Search code examples
pythonpandastype-conversiondecimal-point

python pandas - generic ways to deal with commas in string to float conversion with astype()


is there a generic way to tell pandas to use a comma (",") as decimal separators for type conversion from string to float etc.?

import pandas as pd
from datetime import datetime

data = {
    "col_str": ["a", "b", "c"],
    "col_int": ["1", "2", "3"],
    "col_float": ["1,2", "3,2342", "97837,8277"],
    "col_float2": ["13,2", "3234,2342", "263,8277"],
    "col_date": [datetime(2020, 8, 1, 0, 3, 4).isoformat(),
                 datetime(2020, 8, 2, 2, 4, 5).isoformat(),
                 datetime(2020, 8, 3, 6, 8, 4).isoformat()
                 ]
}

conversion_dict = {
    "col_str": str,
    "col_int": int,
    "col_float": float,
    "col_float2": float,
    "col_date": "datetime64"
}

df = pd.DataFrame(data=data)

print(df.dtypes)
df = df.astype(conversion_dict, errors="ignore")
print(df.dtypes)
print(df)

The above example returns object-columns for "col_float" and "col_float2" or throws an error is errors is set to "raise".

I would like to use the astype()-method directly without manually replacing commas with dots. The datasource generally returns floats with commas as decimal separator because the locale is set to german.

Is there a generic way to tell pandas as type that commas in floats - or any other numeric data type with decimals - are ok and should be converted automatically?

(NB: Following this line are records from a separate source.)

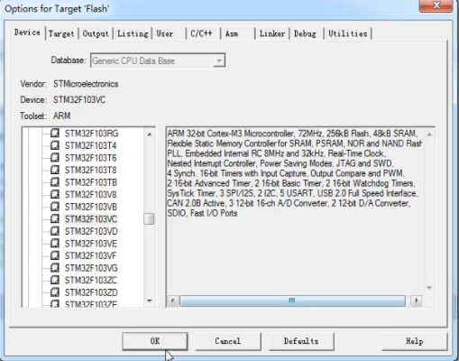Choose the STM32F103VG chip icon
This screenshot has height=361, width=459.
coord(55,268)
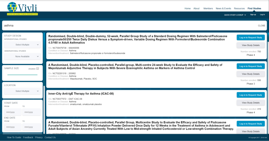This screenshot has width=269, height=141.
Task: View Study Details for ICAC-08 study
Action: (250, 103)
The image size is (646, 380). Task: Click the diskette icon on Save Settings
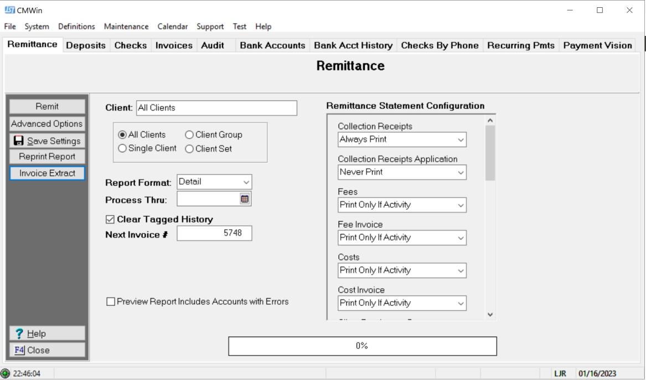tap(17, 140)
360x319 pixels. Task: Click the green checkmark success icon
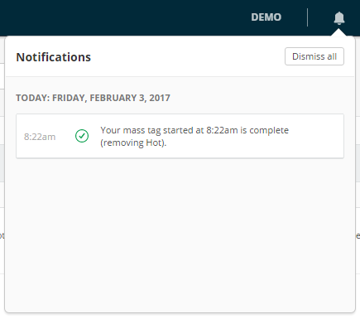82,136
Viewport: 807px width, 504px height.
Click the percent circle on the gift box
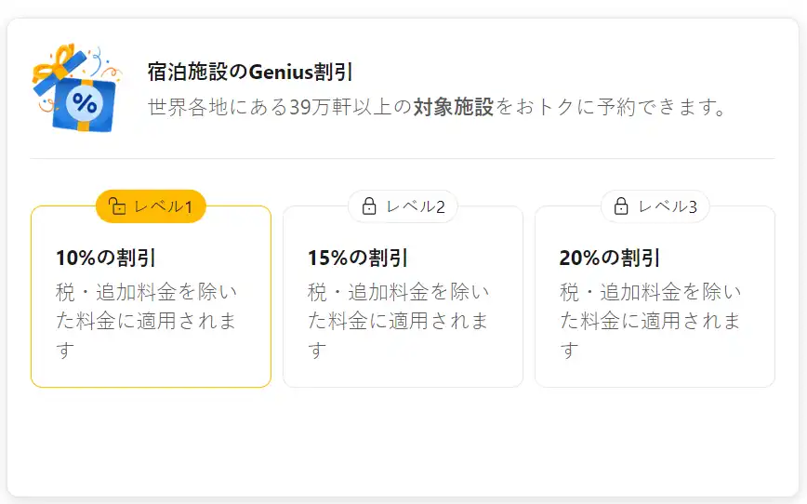tap(85, 103)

PS: I can´t use read_csv where you can specify the separator directly, because it´s a database.

Thanks in advance.


Solution

  • I fixed the problem with the following workaround. This still might break in some cases but I did not find a way to tell pands astype() that a comma is ok. If someone has another solution with pandas only, please let me know:

    import locale
    from datetime import datetime
    import pandas as pd
    
    data = {
        "col_str": ["a", "b", "c"],
        "col_int": ["1", "2", "3"],
        "col_float": ["1,2", "3,2342", "97837,8277"],
        "col_float2": ["13,2", "3234,2342", "263,8277"],
        "col_date": [datetime(2020, 8, 1, 0, 3, 4).isoformat(),
                     datetime(2020, 8, 2, 2, 4, 5).isoformat(),
                     datetime(2020, 8, 3, 6, 8, 4).isoformat()
                     ]
    }
    
    conversion_dict = {
        "col_str": str,
        "col_int": int,
        "col_float": float,
        "col_float2": float,
        "col_date": "datetime64"
    }
    
    df = pd.DataFrame(data=data)
    throw_error = True
    
    try:
        df = df.astype(conversion_dict, errors="raise")
    except ValueError as e:
        error_message = str(e).strip().upper()
        error_search = "COULD NOT CONVERT STRING TO FLOAT:"
        # compare error messages to only get the string to float error because pandas only throws ValueError´s which
        # are not datatype specific. This might be quite hacky because error messages could change.
        if error_message[:len(error_search)] == error_search:
            # convert everything else and ignore errors for the float columns
            df = df.astype(conversion_dict, errors="ignore")
            # go over the conversion dict
            for key, value in conversion_dict.items():
                # print(str(key) + ":" + str(value) + ":" + str(df[key].dtype))
                # only apply to convert-to-float-columns which are not already in the correct pandas type float64
                # if you don´t check for correctly classified types, .str.replace() throws an error
                if (value == float or value == "float") and df[key].dtype != "float64":
                    # df[key].apply(locale.atof) or anythin locale related is plattform dependant and therefore bad
                    # in my opinion
                    # locale settings for atof
                    # WINDOWS: locale.setlocale(locale.LC_ALL, 'deu_deu')
                    # UNIX: locale.setlocale(locale.LC_ALL, 'de_DE')
                    df[key] = pd.to_numeric(df[key].str.replace(',', '.'))
        else:
            if throw_error:
                # or do whatever is best suited for your use case
                raise ValueError(str(e))
            else:
                df = df.astype(conversion_dict, errors="ignore")
    
    print(df.dtypes)
    print(df)